As someone who seemed to spend their young life rushing to music shops to buy first-day-of-release LPs and then dashing home clutching the huge cardboard cover in my hot sticky mitts, I’ve never really got over the thrill of record shop browsing. Even though I now buy virtually all my music on-line either as a download or, more usually, as a CD I can hold in my still warm hand, the lure of the high street shop remains strong.

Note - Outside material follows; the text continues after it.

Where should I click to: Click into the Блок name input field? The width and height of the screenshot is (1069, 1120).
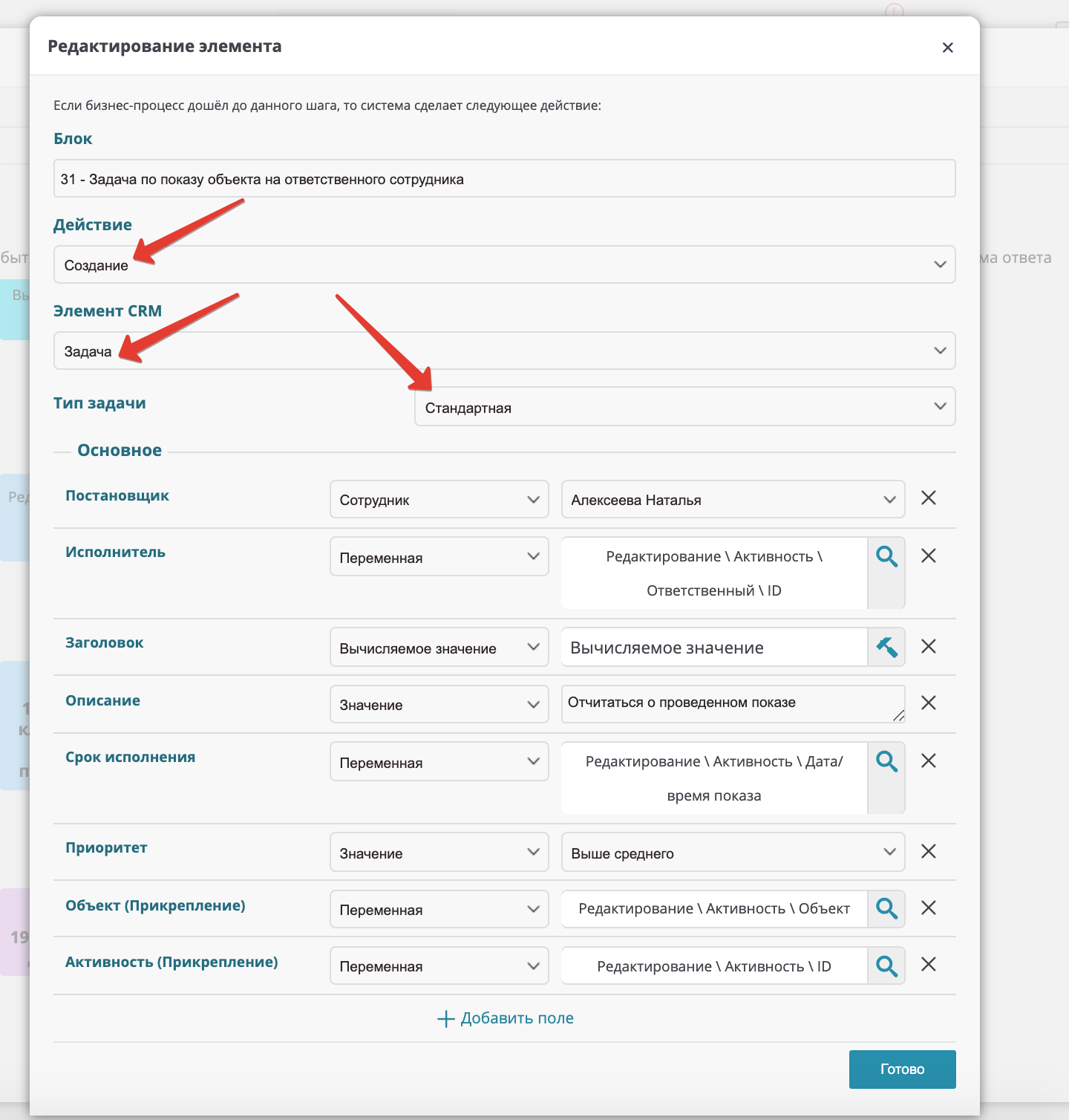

So it was with a degree of sadness that I turned up at HMV near Bond Street tube the other week only to be met with a paper notice sellotaped to the wall saying, ‘This store will close on 5 March’. I have to admit that the news wasn’t a complete surprise. The store had had that aura of an old unkempt dog shuffling around waiting to die for some time. The Virgin Store at the other end of Oxford Street had had the same feel about it before it handed over to the short-lived Zavvi some years before.

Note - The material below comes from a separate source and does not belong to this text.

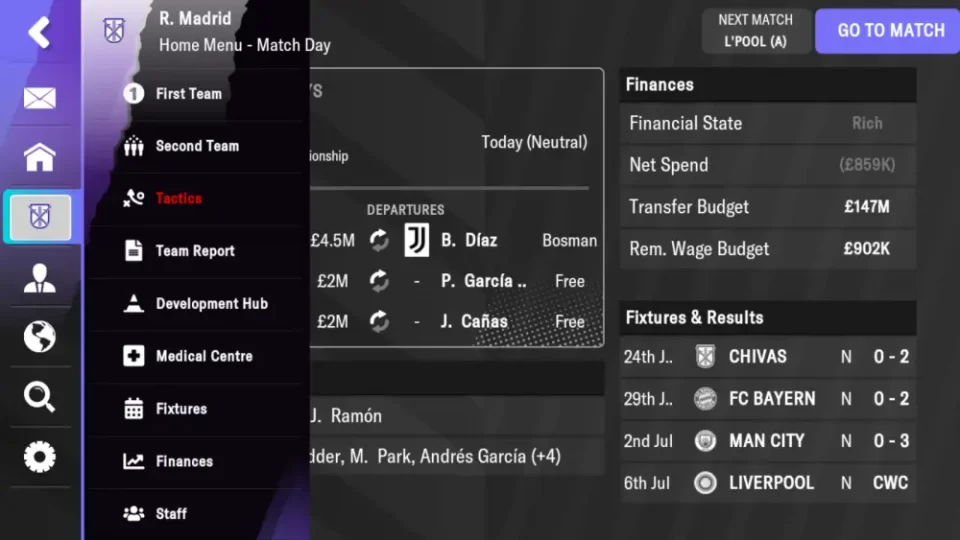Go to the home icon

There is something unbearably distressing about the death throes of a music store. Where it was once vibrant and relevant, it just becomes scruffier and scruffier, gives up trying to stay on top of new releases, has endless bargain bins and descends downmarket into the sale of T-shirts and tacky tourist items rather than proper music which then gets shoved to the upper/lower floors like some unwanted embarrassment.
But mixed in amongst the sadness is a little annoyance. HMV have really had it coming. Their pricing policy has had a head-in-the-sand quality about it ever since the rise of Amazon and their ilk, years ago. Even with their closing down notice on the wall and a pervading ‘everything must go’ feel about the place their ‘sale’ items were still more expensive than on-line sellers. It just beggars belief. As intimated above, I have long since given up buying anything from HMV because their prices are way too high. Surely in their time of closure they could give some of us old hands a few bargains? But no.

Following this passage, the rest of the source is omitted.